Sidang perdana perkara ini digelar pada Kamis (24/4/2025) di Ruang Sidang Pleno MK dengan dipimpin oleh Hakim Konstitusi Arief Hidayat.
Dalam sidang tersebut, Okto Suparman Simangunsong selaku kuasa hukum Pemohon, menjelaskan bahwa perubahan penulisan nama kabupaten tersebut mengaburkan nilai-nilai sejarah dan budaya yang telah diwariskan secara turun-temurun oleh leluhur masyarakat Batanghari.

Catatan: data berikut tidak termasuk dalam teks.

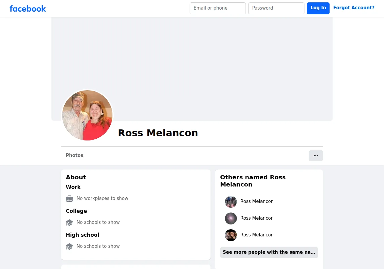
Task: Click See more people with the same name
Action: pos(269,252)
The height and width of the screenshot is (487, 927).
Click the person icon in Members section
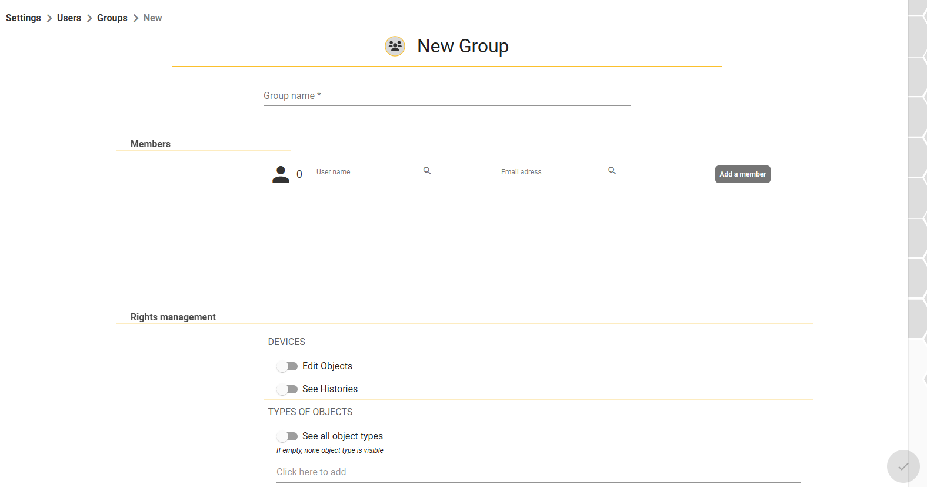pyautogui.click(x=281, y=174)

“Nama ‘Kabupaten Batang Hari’ memiliki nilai historis, ditetapkan sejak 1 Desember 1948 melalui Peraturan Komisaris Pemerintah Pusat di Bukittinggi Nomor: 81/KOM/U. Perayaan Hari Jadi Kabupaten Batang Hari yang rutin diperingati setiap 1 Desember merupakan bentuk penghormatan terhadap sejarah dan budaya lokal,” jelas Okto Suparman Simangunsong.

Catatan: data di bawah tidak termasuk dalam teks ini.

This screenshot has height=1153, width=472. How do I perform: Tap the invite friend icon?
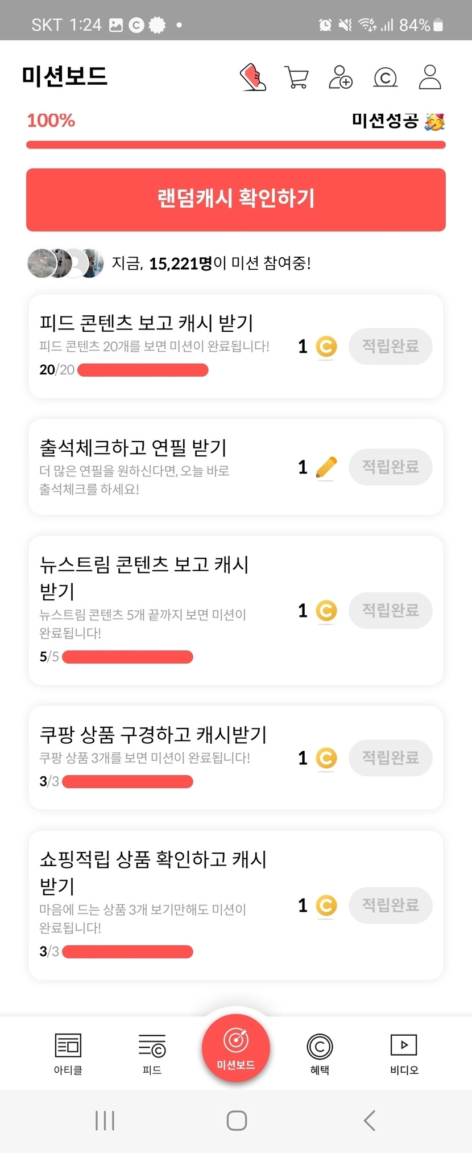(x=341, y=77)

Para Pemohon menilai bahwa penulisan “Batanghari” tanpa spasi dalam UU Kabupaten Batanghari menimbulkan kekeliruan terkait identitas daerah—termasuk lokasi, budaya, dan karakteristik khas yang telah dikenal luas oleh masyarakat. Mereka berpendapat, hal ini bertentangan dengan kewenangan konstitusional yang diatur dalam Pasal 18 ayat (2) dan (5) UUD 1945, yang mewajibkan daerah untuk melindungi nilai-nilai budaya dan sejarah setempat.
Selain persoalan penulisan nama, para Pemohon juga mempermasalahkan tanggal pembentukan kabupaten yang tercantum dalam Pasal 2 UU Kabupaten Batanghari. UU a quo menyebutkan bahwa tanggal pembentukan Kabupaten Batanghari adalah 29 Maret 1956, merujuk pada Undang-Undang Nomor 12 Tahun 1956.
Namun, Pemohon menilai hal ini bertentangan dengan fakta sejarah dan mengusulkan agar tanggal pembentukan dikembalikan ke 1 Desember 1948, sebagaimana tertuang dalam peraturan yang dikeluarkan di Bukittinggi pada 30 November 1948.
Dalam petitumnya, para Pemohon meminta Mahkamah menyatakan bahwa frasa “Kabupaten Batanghari” dalam UU Nomor 37 Tahun 2024 bertentangan dengan UUD 1945 dan tidak memiliki kekuatan hukum mengikat sejauh tidak dimaknai sebagai “Kabupaten Batang Hari.” Mereka juga meminta agar ketentuan Pasal 2 mengenai tanggal pembentukan dikoreksi sesuai dengan sejarah pembentukan daerah tersebut pada 1 Desember 1948.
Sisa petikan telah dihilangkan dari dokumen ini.